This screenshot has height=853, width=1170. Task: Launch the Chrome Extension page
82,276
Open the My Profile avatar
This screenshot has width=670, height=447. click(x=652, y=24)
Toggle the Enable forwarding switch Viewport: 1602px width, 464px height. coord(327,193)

--

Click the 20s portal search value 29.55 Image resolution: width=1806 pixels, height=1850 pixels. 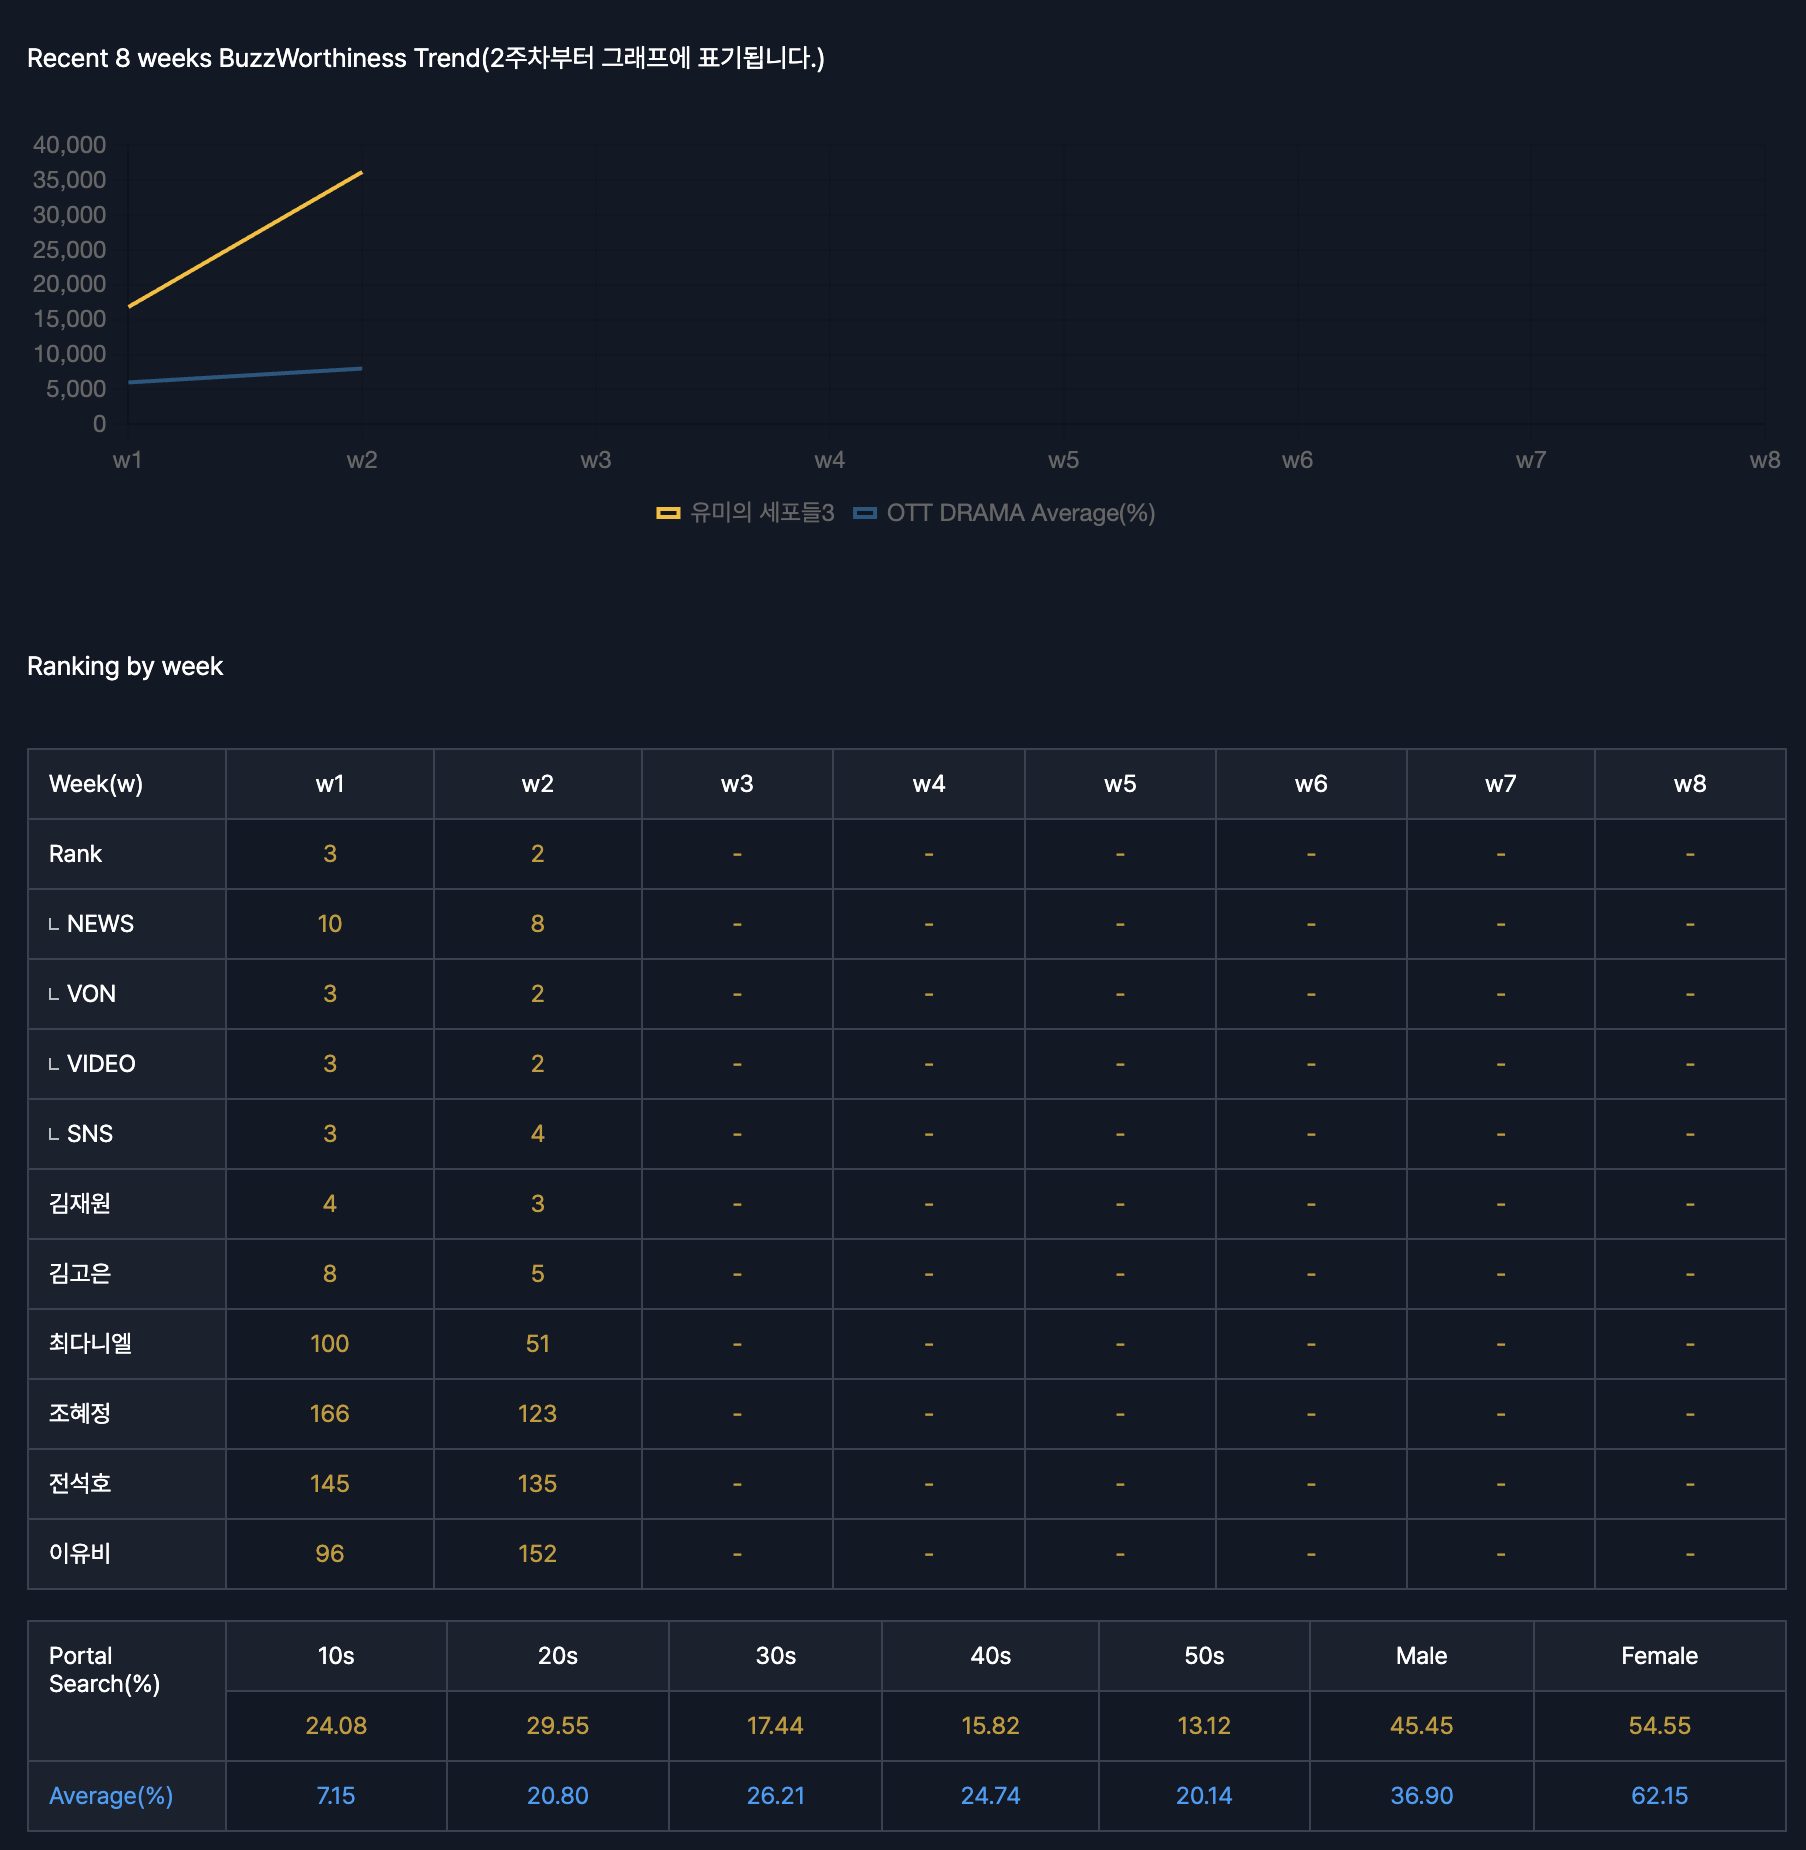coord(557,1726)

EXERCISE TASK:
Return, unchanged, the records from the line with "Open the My Profile avatar" to the line with "Toggle the Enable", including both of those lines.

FULL ANSWER:
Open the My Profile avatar
This screenshot has width=670, height=447. click(x=652, y=24)
Toggle the Enable forwarding switch Viewport: 1602px width, 464px height. coord(327,193)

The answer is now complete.